Atau apakah gela-gelar dan “ramalan-ramalan” yang belakangan itu suatu hal yang baru? Sejarah kehidupan Buddha tidak pernah mulai ditulis hingga zaman Yesus, maka menurut teori, para pendeta pun pasti dapat menjelaskan perihal Buddha apa pun yang mereka sukai. Sudah tentu banyak sekali ajaran akhlak agama Buddha sebelum periode ini; tetapi kata mereka yang mengakui pengaruh Kristen pada agama Budhha, aspek-aspek kehidupan sang Buddha dan ajarannya, sbagaimana dikisahkan dalam Injil, pokok utamanya pasti berasal dari masa tinggalnya Yesus di India.  Semua itu, kata mereka: Kepergian Buddha ke Benares, di sana dia mengamalkan mukjizat-mukjizat, khutbah di gunung menyerupai Yesus. Ada berbagai perumpamaan, di mana pokok pembicaraan masalah rohani diuraikan setiap hari, dan bahkan pernah membicarakan sepuluh perintah, yang ini mengingatkan kembali akan Sepuluh Perintah Nabi Musa. Ayat-ayat ajaran Buddha (lihat Sir Monier Williams, dalam “Buddhism”, hal. 126) seperti berikut:

  1. Janganlah kamu membunuh binatang yang hidup.

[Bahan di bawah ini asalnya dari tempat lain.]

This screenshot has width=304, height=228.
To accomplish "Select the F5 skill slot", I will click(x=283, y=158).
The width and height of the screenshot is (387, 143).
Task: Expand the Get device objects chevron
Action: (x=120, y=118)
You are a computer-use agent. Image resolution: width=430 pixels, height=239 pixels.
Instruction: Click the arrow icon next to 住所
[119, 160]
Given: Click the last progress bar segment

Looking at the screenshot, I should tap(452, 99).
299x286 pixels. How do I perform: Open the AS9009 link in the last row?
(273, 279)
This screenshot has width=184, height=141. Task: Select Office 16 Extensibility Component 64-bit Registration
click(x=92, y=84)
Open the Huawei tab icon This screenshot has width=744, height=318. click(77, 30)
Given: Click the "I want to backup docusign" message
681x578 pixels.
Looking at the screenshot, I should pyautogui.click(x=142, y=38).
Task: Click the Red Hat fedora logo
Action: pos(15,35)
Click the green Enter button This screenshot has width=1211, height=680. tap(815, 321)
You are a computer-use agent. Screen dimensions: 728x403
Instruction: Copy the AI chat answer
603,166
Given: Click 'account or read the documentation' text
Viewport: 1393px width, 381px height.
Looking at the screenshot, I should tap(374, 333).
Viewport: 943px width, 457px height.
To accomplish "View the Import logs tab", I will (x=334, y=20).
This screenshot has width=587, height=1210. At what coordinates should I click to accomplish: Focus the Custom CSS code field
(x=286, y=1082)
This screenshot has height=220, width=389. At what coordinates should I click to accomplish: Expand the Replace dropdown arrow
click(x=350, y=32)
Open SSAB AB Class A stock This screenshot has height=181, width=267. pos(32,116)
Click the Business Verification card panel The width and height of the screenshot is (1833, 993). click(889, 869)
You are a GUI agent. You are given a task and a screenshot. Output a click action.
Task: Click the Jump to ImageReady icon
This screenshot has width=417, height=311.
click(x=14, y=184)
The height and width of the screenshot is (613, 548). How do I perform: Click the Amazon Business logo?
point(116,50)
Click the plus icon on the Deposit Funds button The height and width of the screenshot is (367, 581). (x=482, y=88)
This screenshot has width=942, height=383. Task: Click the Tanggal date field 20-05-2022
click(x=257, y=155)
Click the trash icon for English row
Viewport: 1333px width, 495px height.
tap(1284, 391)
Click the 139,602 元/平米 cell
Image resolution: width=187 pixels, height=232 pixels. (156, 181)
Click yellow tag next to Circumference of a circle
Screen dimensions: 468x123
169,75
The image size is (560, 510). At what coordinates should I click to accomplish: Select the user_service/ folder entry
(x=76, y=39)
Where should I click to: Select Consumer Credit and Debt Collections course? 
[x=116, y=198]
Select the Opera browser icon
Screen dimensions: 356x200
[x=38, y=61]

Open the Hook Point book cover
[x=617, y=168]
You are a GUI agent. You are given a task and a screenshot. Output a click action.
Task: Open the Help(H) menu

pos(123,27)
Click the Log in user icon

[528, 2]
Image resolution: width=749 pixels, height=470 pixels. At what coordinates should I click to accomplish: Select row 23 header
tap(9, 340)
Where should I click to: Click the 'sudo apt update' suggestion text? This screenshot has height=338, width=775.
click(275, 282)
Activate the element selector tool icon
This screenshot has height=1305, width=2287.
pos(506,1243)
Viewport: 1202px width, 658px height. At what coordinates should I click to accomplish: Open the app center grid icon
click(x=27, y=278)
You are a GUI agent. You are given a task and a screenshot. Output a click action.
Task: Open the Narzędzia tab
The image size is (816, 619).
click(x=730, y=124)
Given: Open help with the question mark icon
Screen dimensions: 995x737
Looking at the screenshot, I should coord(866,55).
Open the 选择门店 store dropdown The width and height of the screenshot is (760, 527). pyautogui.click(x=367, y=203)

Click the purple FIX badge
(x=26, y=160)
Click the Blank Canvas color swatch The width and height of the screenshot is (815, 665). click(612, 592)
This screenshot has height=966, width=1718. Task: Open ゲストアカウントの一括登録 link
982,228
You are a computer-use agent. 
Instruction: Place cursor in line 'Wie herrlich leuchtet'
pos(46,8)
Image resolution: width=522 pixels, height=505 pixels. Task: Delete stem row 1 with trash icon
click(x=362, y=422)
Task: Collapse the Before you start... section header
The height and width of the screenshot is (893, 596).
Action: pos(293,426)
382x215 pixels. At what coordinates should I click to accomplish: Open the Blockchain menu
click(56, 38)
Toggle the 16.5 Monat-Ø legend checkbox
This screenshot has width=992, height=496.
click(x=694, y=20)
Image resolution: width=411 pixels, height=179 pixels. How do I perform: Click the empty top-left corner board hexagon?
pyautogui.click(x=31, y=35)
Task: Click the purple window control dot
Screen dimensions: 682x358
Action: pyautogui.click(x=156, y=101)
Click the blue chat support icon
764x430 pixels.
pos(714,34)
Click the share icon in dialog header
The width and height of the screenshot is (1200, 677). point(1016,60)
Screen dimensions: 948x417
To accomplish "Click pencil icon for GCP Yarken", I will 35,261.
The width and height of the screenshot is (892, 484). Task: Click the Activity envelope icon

  2. Janganlah kamu suka mencuri.

  3. Janganlah kamu suka melakukan zina.

  4. Janganlah kamu suka berbohong.

  5. Janganlah kamu suka minum minuma keras kelewat batas.

  6. Kamu harus makan hanya di waktu yang sudah ditentukan saja.

  7. Janganlah kamu suka memakai kalung, perhiasan dan wangi-wangian.

  8. Janganlah kamu suka tidur ditempat yang tinggi, di tempat tidur yang mewah, namun tidurlah di atas lantai yang digelari tikar.

  9. Janganlah kamu suka menari, menyanyi, bermain musik atau menghadiri pertunjukkan yang bersifat duniawi.

  10. Janganlah kamu menumpuk-numpuk emas dan perak dalam bentuk apa pun dan jangan pula suka menerima itu.

Naskah-naskah Buddha mengatakan, bahwa Buddha Gautama meramalkan bahwa dia menjadi pengganti Maitreya. Banyak sekali ramalan-ramalan yang mengarah kepada Maitreya (nama orang yang terdiri dari “mitra” yang artinya “kawan”) tempat tibanya di bagian jauh di masa depan, tetapi itu menunjukkan, bahwa dia telah menanti sekitar 500 tahun setelah kematian Gautama. Ini pasti telah membawa kepada waktu kita ketika, sebagaimana telah kami lukiskan, Yesus sampai di Kashmir setelah pengembaraan ke Timur yang kedua kali. Ramalan-ramalan mengenai Maitreya yang terdapat di dalamnya, di antara karya-karya lainnya, “Langgawati Sutatta”, “Pitakkatayan” dan “Atha Katha”. Dia membicarakan seperti “Bagwa Maitreya” – “Maitreya Putih”, yang menunjukkan bahwa dia berkulit bersih, seperti Yesus. Dikatakan juga bahwa dia akan datang dari luar negeri. 

Nama Maitreya mungkin asal-usulnya berhubungan dengan bahasa Ibrani Mashiahh (“Messiah” – “Masih” artinya “meminyaki” atau “mengurapi”). Dalam hubungan ini, penting sekali untuk dicatat, bahwa dalam buku-buku agama Buddha berbahasa Tibet yang sudah tujuh abad lamanya berisi nama Mi-Shi-Hu, nampaknya ini menunjukkan pada Yesus. Data yang lebih konkrit lagi mengenai teks-teks buku atau kitab tersebut bisa didapati di dalam “A Record of the Buddhist Religion”, oleh I.  Tsing.

Di dalam bukunya: “Buddhism”, Sir Monier Williams menulis (halaman 45), dikatakan bahwa enam murid Buddha ada seorang yang dinamakan Yasa – satu nama yang muncul dengan kata lain dari “Yasu” (Yesus). Begitu pula, Doktor Hermann Oldenberg di dalam bukunya: “Buddha”, mengatakan, bahwa di dalam bab pertamanya buku “Mahawaga” dikatakan bahwa pengganti Buddha pasti seorang yang bernama Rahula, yang juga dilukiskan sebagai seorang pengikut. “Rahula” serumpun dengan “Ruhullah” yang di dalam bahasa Ibrani adalah salah satu gelar Yesus.